Interface element records
----------

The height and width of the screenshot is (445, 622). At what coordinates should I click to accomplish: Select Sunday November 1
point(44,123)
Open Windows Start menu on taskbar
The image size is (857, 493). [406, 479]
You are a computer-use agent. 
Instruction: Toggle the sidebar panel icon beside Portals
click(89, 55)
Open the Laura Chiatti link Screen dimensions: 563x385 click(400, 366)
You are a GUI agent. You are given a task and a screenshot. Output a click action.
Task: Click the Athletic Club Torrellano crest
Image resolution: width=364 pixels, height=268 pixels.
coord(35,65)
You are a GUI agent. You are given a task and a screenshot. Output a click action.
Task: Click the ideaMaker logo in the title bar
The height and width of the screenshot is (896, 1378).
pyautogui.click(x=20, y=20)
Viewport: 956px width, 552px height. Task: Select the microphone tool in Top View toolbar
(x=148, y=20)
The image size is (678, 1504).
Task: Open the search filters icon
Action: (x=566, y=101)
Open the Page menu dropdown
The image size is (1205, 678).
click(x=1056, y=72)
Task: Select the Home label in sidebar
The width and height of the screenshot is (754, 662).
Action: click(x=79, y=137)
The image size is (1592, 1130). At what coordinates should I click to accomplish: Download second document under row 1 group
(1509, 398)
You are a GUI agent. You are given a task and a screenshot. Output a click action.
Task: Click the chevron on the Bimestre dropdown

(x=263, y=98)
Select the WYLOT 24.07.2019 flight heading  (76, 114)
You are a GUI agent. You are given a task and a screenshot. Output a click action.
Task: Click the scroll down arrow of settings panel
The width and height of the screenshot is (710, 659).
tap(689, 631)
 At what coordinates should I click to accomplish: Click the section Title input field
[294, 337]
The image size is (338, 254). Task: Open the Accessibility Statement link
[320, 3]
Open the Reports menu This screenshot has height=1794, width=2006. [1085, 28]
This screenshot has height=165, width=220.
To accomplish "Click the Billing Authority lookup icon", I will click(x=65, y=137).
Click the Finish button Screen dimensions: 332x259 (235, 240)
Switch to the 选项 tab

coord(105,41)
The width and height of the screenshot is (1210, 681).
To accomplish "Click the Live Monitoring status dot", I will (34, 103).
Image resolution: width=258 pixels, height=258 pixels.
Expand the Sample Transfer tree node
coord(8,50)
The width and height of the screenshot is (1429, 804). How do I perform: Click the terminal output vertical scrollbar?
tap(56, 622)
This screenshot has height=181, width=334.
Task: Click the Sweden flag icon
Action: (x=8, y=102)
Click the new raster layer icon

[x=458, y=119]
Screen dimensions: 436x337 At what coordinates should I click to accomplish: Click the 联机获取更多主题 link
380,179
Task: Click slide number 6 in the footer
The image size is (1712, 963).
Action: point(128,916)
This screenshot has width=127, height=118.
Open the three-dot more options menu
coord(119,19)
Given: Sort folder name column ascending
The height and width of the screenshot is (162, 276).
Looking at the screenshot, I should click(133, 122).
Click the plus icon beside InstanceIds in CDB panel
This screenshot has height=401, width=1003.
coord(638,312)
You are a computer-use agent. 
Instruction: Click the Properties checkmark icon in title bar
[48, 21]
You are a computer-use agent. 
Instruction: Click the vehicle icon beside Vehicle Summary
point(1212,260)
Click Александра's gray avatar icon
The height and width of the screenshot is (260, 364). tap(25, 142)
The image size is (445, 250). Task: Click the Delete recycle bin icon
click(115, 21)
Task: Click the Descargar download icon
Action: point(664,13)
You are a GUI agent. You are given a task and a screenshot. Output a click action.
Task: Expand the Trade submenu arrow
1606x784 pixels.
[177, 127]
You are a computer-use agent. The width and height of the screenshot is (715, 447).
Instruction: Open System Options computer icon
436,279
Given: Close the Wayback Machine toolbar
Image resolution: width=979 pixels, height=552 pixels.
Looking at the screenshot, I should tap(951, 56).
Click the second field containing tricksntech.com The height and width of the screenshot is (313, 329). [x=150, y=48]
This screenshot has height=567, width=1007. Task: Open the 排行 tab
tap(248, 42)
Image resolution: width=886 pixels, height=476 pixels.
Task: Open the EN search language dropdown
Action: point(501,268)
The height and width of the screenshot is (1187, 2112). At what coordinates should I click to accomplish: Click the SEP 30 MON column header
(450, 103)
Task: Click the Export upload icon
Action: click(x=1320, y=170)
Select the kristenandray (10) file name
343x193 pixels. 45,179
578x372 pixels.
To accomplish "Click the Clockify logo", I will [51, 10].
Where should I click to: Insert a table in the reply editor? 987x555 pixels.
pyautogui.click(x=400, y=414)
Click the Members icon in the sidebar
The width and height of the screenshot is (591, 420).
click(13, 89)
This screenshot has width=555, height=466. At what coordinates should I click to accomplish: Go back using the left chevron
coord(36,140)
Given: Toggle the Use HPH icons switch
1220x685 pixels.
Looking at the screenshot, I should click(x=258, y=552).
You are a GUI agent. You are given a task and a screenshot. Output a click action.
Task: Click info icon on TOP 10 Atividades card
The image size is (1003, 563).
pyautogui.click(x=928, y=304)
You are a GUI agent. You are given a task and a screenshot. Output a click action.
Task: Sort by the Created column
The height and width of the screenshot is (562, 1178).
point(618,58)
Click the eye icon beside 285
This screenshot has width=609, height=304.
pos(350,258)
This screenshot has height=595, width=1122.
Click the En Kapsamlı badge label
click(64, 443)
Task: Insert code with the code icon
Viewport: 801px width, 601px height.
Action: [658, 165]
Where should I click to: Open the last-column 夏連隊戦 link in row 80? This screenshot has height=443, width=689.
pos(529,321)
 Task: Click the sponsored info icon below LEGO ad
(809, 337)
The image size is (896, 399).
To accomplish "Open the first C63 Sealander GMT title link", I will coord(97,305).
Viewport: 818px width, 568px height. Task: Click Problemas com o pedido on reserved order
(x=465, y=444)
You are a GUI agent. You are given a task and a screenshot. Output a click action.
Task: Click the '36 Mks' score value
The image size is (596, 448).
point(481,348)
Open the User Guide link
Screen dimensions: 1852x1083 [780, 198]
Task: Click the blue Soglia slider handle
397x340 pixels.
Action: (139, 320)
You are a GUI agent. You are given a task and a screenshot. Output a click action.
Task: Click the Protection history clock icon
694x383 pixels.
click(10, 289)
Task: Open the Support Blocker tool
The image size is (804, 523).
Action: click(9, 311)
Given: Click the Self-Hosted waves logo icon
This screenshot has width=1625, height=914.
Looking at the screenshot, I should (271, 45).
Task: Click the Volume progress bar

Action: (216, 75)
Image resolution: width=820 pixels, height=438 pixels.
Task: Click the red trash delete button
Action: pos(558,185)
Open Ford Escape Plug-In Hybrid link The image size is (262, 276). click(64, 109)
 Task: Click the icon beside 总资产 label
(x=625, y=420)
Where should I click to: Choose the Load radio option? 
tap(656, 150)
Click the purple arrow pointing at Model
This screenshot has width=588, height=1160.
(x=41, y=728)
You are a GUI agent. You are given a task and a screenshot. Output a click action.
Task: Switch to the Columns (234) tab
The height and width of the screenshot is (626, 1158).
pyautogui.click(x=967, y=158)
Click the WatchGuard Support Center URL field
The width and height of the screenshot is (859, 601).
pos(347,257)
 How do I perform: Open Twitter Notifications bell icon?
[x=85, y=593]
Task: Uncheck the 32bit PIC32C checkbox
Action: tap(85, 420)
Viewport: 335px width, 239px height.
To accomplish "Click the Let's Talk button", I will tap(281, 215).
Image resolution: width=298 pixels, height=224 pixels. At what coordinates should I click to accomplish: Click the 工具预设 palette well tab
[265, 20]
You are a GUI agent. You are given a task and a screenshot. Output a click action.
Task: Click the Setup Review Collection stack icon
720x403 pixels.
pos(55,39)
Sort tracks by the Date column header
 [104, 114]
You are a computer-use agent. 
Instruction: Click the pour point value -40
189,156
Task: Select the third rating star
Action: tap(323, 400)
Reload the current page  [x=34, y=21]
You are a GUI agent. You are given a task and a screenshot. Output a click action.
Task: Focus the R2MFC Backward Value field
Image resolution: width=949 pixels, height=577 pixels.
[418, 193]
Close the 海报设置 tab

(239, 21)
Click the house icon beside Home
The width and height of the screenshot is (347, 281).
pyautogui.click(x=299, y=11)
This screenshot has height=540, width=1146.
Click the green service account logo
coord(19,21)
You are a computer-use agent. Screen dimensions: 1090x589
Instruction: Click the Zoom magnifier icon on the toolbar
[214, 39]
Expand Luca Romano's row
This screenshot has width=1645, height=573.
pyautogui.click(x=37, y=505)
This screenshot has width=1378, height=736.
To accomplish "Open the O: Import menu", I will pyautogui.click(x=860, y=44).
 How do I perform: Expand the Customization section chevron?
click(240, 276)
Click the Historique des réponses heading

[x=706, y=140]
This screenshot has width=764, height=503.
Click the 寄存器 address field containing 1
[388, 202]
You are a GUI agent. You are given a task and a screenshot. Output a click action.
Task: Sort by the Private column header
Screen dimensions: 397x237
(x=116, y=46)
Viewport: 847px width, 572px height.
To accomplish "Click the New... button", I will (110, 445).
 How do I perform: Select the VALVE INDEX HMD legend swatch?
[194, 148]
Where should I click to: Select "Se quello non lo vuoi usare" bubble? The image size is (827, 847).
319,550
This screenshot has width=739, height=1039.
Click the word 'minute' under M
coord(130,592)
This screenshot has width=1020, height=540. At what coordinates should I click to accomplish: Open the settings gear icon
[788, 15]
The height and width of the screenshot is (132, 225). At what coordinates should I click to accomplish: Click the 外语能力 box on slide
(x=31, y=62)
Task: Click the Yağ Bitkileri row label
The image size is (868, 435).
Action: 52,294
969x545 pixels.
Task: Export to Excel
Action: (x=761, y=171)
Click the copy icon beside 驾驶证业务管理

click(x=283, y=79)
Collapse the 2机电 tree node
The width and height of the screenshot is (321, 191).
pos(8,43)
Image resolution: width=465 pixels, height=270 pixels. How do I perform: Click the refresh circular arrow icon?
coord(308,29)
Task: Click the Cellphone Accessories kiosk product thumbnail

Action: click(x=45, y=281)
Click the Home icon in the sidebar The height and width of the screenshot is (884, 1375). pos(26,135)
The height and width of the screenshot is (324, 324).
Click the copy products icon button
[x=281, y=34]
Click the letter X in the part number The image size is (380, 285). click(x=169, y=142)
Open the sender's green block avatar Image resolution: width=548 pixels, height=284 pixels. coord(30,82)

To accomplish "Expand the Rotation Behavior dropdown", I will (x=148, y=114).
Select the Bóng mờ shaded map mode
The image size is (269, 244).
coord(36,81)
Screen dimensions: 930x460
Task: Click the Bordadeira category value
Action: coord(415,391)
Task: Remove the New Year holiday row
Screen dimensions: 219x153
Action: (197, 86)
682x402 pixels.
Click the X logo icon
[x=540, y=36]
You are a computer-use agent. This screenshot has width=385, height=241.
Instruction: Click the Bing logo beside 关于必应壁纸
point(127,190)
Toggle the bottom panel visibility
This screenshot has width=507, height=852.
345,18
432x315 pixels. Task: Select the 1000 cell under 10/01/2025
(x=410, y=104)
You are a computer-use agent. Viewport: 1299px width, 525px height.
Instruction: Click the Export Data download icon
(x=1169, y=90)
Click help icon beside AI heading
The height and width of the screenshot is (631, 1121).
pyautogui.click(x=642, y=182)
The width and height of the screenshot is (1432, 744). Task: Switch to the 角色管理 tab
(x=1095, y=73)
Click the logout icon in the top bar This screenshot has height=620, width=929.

----------

• Given task:
Duplicate the material from its first line through the line containing "coord(35,65)", reproducing each line without alteration.

• Exercise result:
The height and width of the screenshot is (445, 622). At what coordinates should I click to accomplish: Select Sunday November 1
point(44,123)
Open Windows Start menu on taskbar
The image size is (857, 493). [406, 479]
You are a computer-use agent. 
Instruction: Toggle the sidebar panel icon beside Portals
click(89, 55)
Open the Laura Chiatti link Screen dimensions: 563x385 click(400, 366)
You are a GUI agent. You are given a task and a screenshot. Output a click action.
Task: Click the Athletic Club Torrellano crest
Image resolution: width=364 pixels, height=268 pixels.
coord(35,65)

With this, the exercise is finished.